La prochaine grande étape pour Etam sera de faire le grand plongeon dans l'Intelligence Artificielle (IA).

Parfois, il faut savoir ne PAS envoyer d'email
Laurent Letourmy, Ysance

Le groupe a déjà déployé des algorithmes de Machine Learning pour détecter des tendances d'achats à la hausse en magasin, qui peuvent différer des tendances sur le web. Ce qui n'est pas sans conséquence sur les stocks et sur les initiatives différenciées à mener pour augmenter le CA.

Dans ce domaine également, Ysance a collaboré avec Etam pour développer des outils prédictifs sur les achats et les actions à mener - ou à ne pas mener. « Une cliente qui a déjà envie d'acheter ne va pas acheter plus si elle reçoit un email », prévient Laurent Letourmy, président d'Ysance. « Parfois, il faut savoir ne pas envoyer d'email ».

Laurent Letourmy insiste sur le fait que les données et l'IA appartiennent à son client. Un point important pour le distributeur. « On a recruté un développeur en Python. On veut ré-internaliser ce savoir-faire », confirme le DSI d'Etam. « C'est notre démarche habituelle. On fait cela également avec notre site e-Commerce, Demandware nous a aidé à démarrer, mais aujourd'hui on internalise les savoir-faire ».

... pour écouler les gros bonnets (et les petits)

L'IA et le Big Data permettent d'ores et déjà à Etam d'approfondir ses segmentations et de déterminer s'il faut faire des campagnes personnalisées ou non.

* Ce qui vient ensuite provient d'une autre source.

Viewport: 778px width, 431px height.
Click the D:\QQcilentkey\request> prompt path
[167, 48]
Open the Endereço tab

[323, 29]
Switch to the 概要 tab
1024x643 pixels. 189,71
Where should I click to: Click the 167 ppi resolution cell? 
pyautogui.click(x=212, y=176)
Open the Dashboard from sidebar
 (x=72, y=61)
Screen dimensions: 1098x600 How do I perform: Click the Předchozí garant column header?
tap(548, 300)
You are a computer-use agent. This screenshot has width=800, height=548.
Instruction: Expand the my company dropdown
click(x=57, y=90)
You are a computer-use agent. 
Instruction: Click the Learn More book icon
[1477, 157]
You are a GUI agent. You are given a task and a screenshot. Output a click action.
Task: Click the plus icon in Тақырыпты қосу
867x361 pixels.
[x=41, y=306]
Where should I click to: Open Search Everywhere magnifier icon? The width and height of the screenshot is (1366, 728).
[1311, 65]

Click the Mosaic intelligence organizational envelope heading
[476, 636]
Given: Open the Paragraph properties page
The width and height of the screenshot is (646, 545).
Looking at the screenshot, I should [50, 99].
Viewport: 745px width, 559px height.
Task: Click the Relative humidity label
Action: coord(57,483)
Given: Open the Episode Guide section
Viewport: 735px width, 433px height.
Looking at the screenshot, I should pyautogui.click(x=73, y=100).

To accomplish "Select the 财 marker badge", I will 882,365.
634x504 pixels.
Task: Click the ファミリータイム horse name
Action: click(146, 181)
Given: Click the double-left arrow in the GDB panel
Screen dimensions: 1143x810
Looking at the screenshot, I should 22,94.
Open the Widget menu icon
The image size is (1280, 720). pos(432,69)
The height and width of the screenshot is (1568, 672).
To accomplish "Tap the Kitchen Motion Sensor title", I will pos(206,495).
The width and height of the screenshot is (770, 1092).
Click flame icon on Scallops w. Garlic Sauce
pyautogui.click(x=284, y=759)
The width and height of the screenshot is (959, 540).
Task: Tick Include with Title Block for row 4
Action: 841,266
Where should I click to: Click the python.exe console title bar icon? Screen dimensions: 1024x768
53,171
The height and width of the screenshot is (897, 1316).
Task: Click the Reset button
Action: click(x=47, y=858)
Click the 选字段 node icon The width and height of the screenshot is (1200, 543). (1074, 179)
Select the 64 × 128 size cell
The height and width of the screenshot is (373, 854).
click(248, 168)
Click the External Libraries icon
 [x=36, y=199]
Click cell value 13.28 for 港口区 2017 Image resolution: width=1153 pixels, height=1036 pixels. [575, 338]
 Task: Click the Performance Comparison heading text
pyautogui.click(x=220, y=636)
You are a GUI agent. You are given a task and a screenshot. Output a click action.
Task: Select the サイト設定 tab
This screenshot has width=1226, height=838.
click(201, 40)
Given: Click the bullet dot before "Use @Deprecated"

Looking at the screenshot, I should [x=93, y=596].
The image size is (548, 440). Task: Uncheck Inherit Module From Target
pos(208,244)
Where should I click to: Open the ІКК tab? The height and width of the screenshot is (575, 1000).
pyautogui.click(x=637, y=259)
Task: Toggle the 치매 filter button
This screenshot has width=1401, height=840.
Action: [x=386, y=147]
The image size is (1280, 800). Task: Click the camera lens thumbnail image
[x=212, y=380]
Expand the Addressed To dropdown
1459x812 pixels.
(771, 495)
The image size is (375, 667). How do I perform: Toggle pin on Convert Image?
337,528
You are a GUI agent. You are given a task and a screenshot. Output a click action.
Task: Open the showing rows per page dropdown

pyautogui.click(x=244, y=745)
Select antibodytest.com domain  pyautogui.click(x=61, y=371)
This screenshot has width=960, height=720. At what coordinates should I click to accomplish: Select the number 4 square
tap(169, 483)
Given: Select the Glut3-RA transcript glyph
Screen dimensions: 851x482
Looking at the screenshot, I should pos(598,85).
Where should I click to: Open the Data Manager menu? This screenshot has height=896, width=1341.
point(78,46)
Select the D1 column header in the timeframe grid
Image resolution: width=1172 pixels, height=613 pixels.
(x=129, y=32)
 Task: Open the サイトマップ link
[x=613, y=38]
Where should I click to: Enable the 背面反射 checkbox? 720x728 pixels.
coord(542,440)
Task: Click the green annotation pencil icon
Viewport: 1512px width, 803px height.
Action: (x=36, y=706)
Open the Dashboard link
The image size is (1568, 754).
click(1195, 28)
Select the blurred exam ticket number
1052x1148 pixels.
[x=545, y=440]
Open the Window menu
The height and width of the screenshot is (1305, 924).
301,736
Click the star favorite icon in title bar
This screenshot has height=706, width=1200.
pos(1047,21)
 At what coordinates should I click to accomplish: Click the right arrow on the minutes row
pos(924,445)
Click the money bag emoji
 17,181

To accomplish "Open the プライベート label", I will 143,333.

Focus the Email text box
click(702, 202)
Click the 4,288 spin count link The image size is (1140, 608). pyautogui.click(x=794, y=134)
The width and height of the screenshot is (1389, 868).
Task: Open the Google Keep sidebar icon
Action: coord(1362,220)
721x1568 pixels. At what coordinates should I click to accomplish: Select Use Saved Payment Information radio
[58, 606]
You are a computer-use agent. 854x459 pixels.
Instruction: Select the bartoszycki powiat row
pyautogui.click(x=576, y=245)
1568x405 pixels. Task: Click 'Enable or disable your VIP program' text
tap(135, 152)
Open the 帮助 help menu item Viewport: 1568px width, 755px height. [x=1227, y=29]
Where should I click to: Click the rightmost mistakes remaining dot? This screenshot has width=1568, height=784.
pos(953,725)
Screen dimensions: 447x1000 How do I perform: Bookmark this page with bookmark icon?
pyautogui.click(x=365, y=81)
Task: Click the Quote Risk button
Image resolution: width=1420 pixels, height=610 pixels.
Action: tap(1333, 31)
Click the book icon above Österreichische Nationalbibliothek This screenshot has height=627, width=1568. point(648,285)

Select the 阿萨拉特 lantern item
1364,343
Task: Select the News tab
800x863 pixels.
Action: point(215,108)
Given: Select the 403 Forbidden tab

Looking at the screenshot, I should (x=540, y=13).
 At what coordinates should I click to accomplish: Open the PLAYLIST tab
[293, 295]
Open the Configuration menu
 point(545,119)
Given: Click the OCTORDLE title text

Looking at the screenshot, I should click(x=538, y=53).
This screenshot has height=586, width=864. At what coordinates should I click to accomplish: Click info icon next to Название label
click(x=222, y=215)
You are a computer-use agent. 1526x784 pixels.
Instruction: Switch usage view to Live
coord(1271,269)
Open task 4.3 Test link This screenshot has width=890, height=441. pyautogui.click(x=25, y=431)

« Nous étions en fin de solde, il nous restait beaucoup de tailles extrêmes, des bonnets A, E et F », illustre Jonathan Attali. « Nous avons pu sortir en 5 minutes un segment des acheteuses potentielles en nous appuyant sur les données des 25 derniers mois ».

La promotion a été communiquée sur Facebook en 30 minutes pour la tester. Le mail a été poussé le soir même.

Résultat, la majorité des pièces a été écoulée en 48 heures. Et majoritairement en magasin. Comme quoi, le Big Data ne concerne pas que le monde numérique. Et pas que les gros bonnets de la Data Science.